I presume he has “volunteered” to work on his rest days and on public holidays and to forgo his annual leave.
His employer provides accommodation and transport to his location of assignment and back to his accommodation.
Based on the current minimum wage of RM1,100 a month, and assuming that he is entitled to the minimum of 11 public holidays and eight days of annual leave under the Employment Act, he should be getting a gross salary of RM2,715.97 a month for working seven days a week, including on public holidays and during annual leave.
From the RM1,700 a month that he is paid, I assume the balance of RM1,015.97 is most probably used to pay for the accommodation and transportation that his employer is charging him for.
It looks to me like these terms and conditions of employment do not follow the Employment Act, so I suggested that he seek clarification from the Labour Department.
However, he is not willing to do so and said that he will complete his contract and go back to Nepal.
I know that it is a norm for employees (both local and foreign) engaged in the security services to work 12-hour days and I would not be surprised if the terms and conditions of their employment do not comply with the Employment Act.
But not many employees are keen to complain to the Labour Depart-ment.
Worse still, some foreign workers are at the mercy of the employers.
With so many foreign workers employed in the country, if the Labour Department were to take the initiative to interview some of them, I would not be surprised to find that many are being exploited, like my acquaintance in the security services.

CP Lee,
Penang,
Malaysia



Wishing everyone, friend or foe, a happy new year
And a successful new decade from the Philippines
The Southeast Asian Times, Thursday 2 January 2019
First published in the Philippine Inquirer, Wednesday 1 January 2019

That Digong and Joma reach an agreement and peace talks come to a successful conclusion in a neutral country with no one “losing face.”
That natural disasters, which are largely caused by people themselves, do not affect the Philippines.
That we live and trade in peace with all of our neighbors without exception.
That science and logic go their own successful way and defeat stupidity and superstition. That new creative ideas abound.

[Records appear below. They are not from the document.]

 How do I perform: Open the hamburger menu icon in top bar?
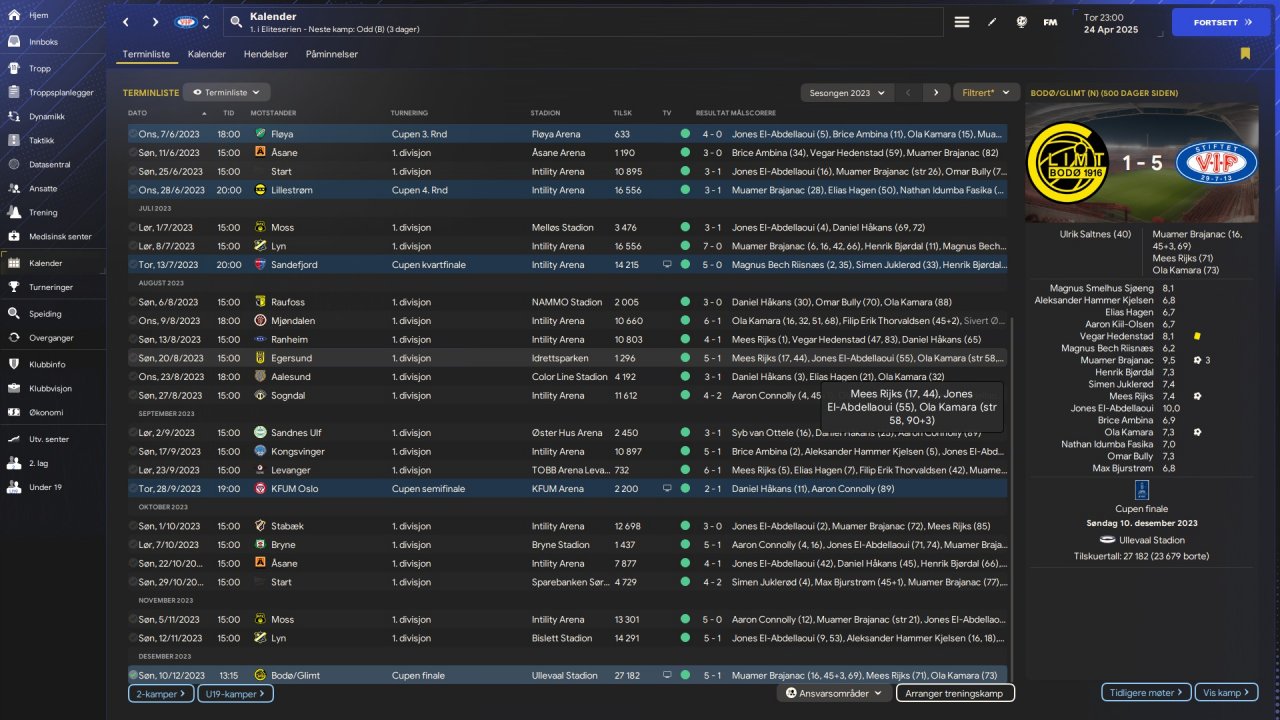tap(962, 22)
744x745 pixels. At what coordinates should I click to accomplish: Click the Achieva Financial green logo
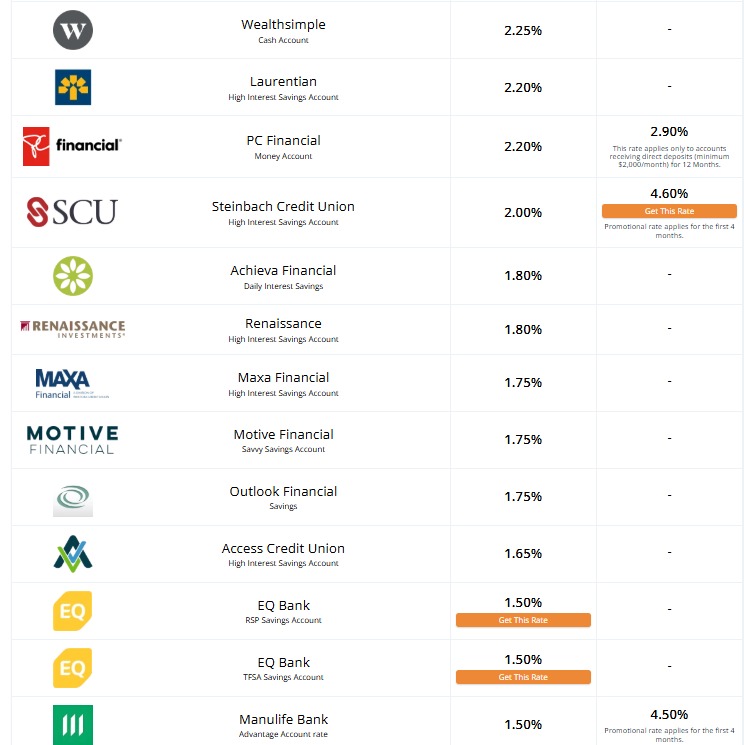click(73, 275)
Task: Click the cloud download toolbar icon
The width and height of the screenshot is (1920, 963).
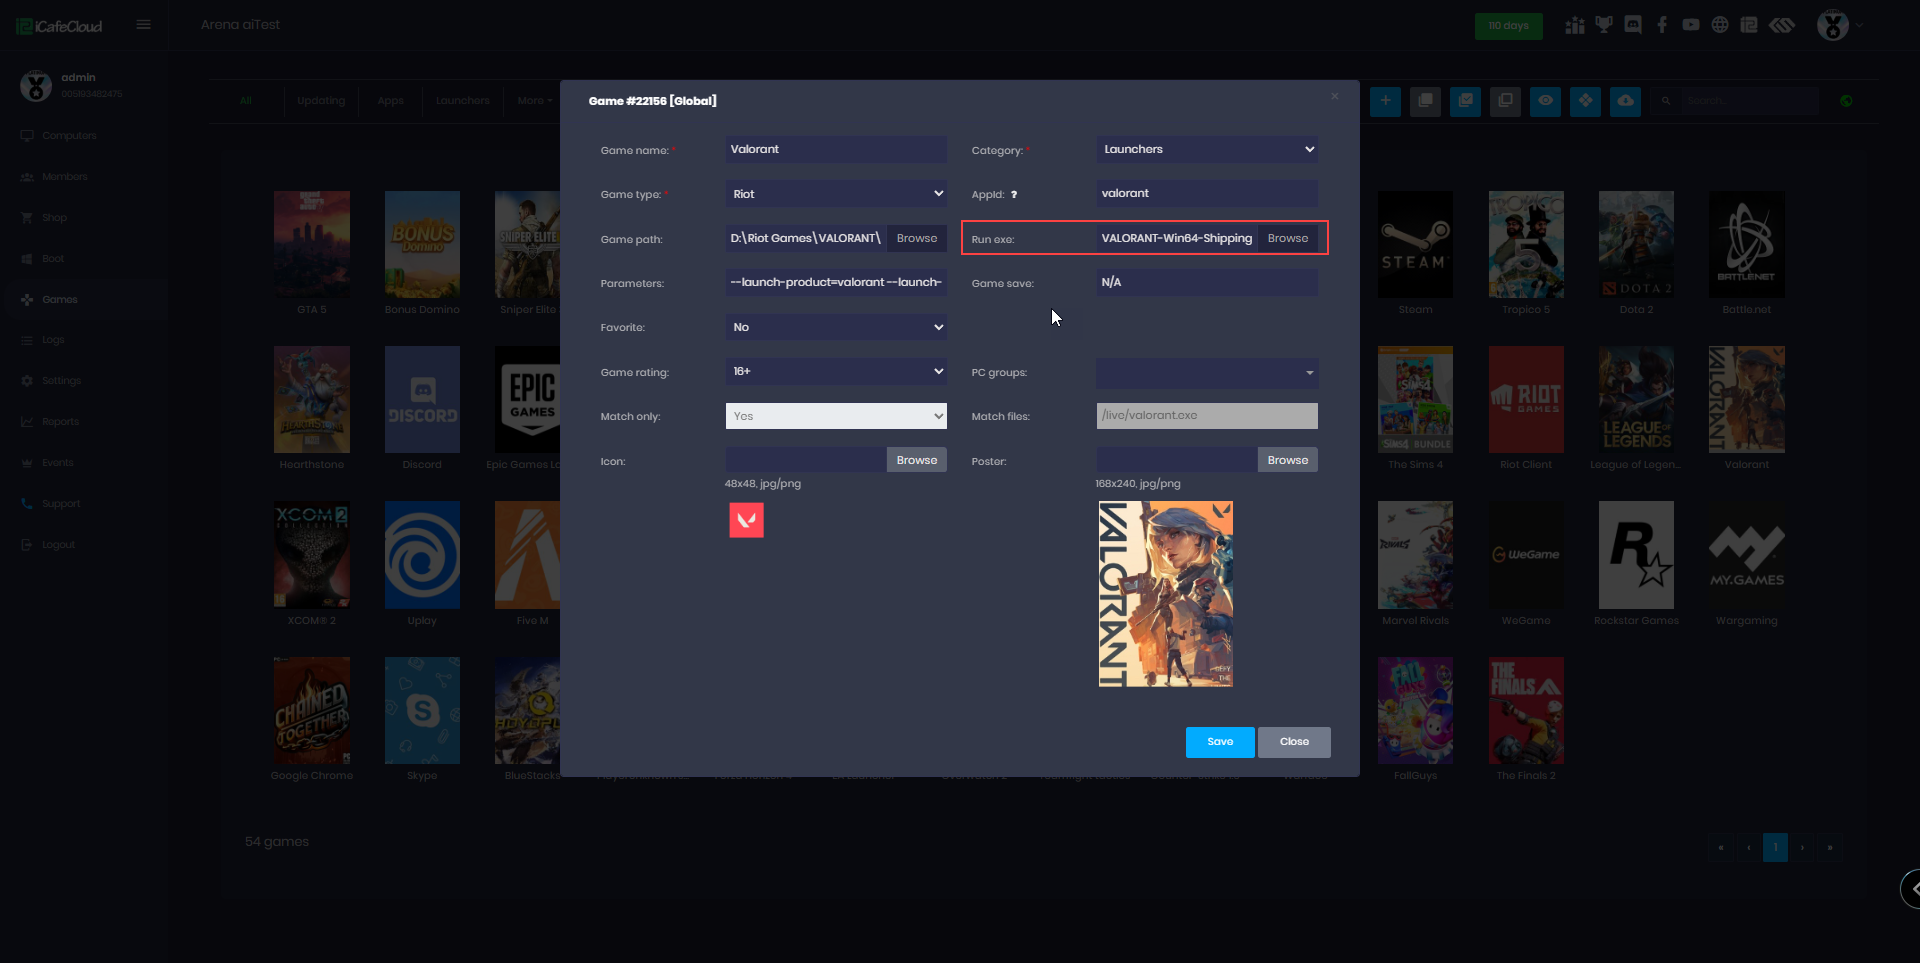Action: click(x=1625, y=101)
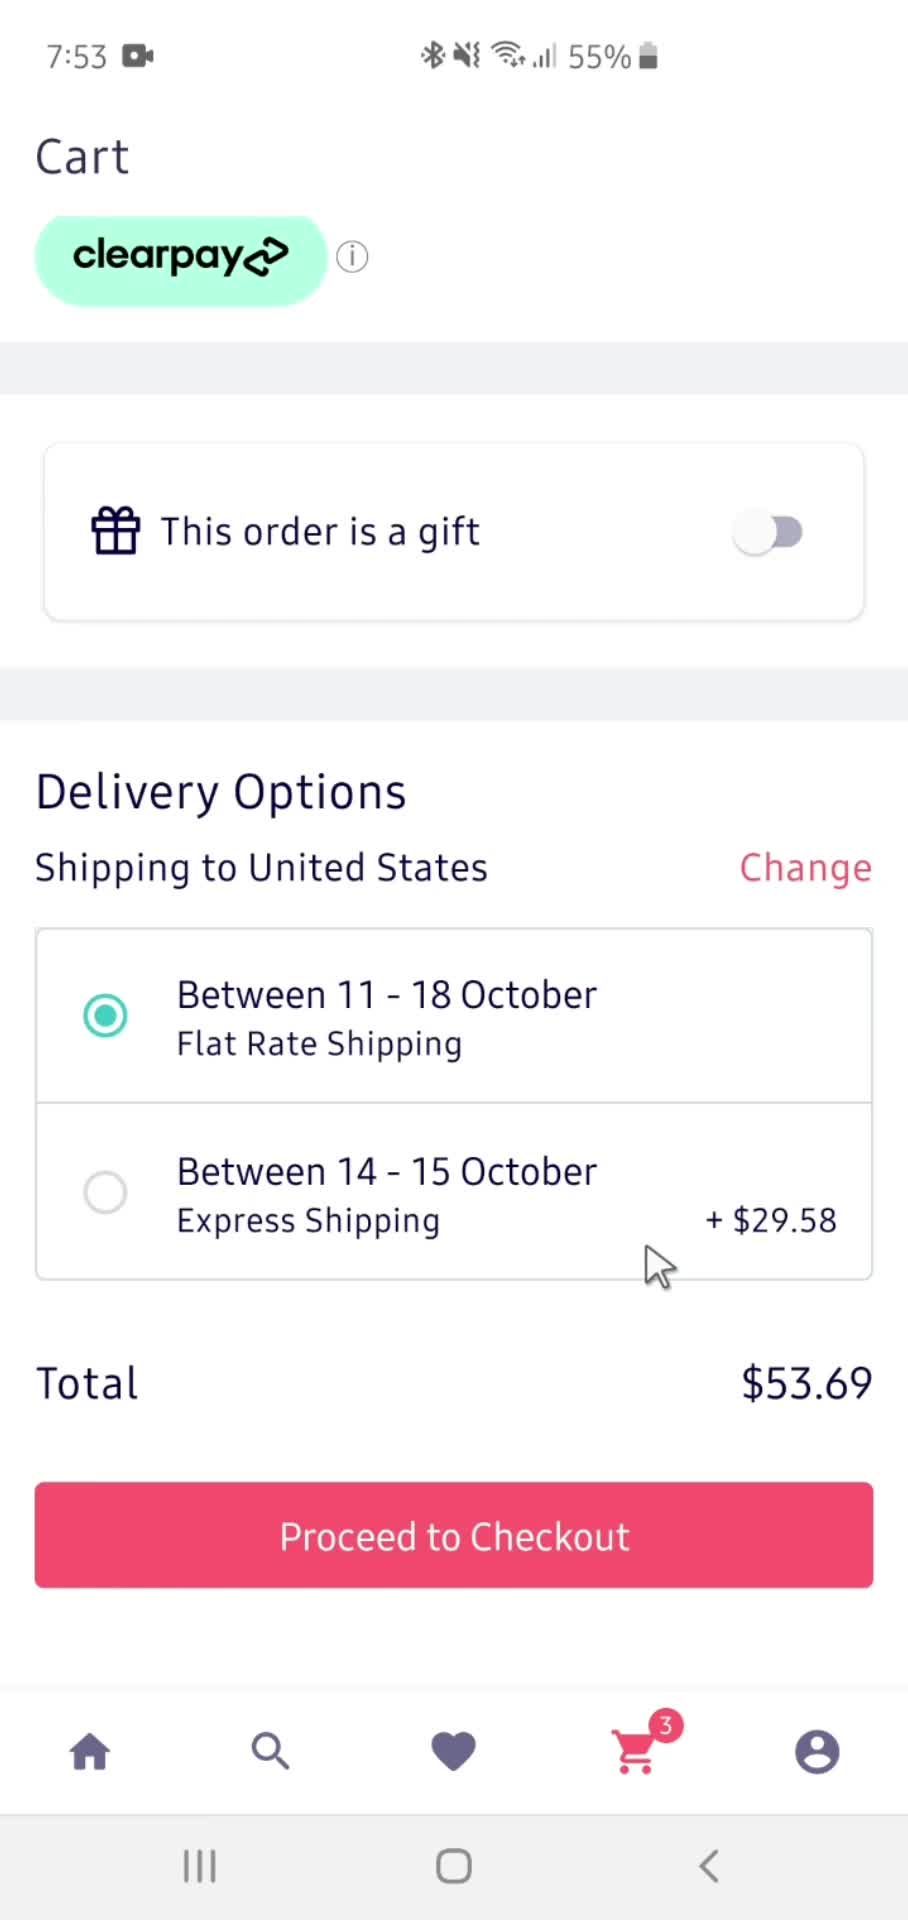Image resolution: width=908 pixels, height=1920 pixels.
Task: Tap the Express Shipping $29.58 price
Action: 771,1220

And that AIDS, TB, malaria and cancer will be defeated by medicine and in the future be treated like a cold.
I wish everyone, friend or foe, a happy new year and a successful new decade.

Jürgen Schöfer, Ph.D.,
Manila,
Philippines



People who play the racial and religious card
Are few and far between in Malaysia
The Southeast Asian Times, Wednesday 1 January 2019
First published in the Star, Tuesday 31 December 2019

I thank former de facto Law Minister Datuk Zaid Ibrahim for his common sense and sound advice to the Pakatan Harapan government “Make introduction of Jawi optional”, The Star, December 30.
Most Malaysians are not racist.
Most simply go about their own business without imposing their values on others from different racial backgrounds.
I must say, every Malaysian I have come across can communicate in at least bahasa pasar (colloquial Malay), including my grandmothers who died almost 50 years ago.
There is no language barrier among most Malaysians.
I was having a buffet lunch in a hotel the other day.
There were quite a few large company groups at their year end get-togethers.
What I saw were Malays, Indians, Chinese, Sabahans, Sarawakians
I heard the accents and foreign workers.
Happy groups of people interacting with one another.
Truly the Malaysia that I know and experience.
People who play the racial and religious cards are few and far between.
These are the people who want to find a niche in the political landscape, to garner support by always blaming other races for their community’s problems.
Are these people capable of solving real problems with real policies instead of finding excuses with their rhetoric?
They are holding the country hostage by creating mutual suspicion and distrust among the people.
Zaid is absolutely accurate in addressing the real problems and policies of Malaysia.
His insights should be heeded by all Malaysians, including politicians from both sides and the man in the street.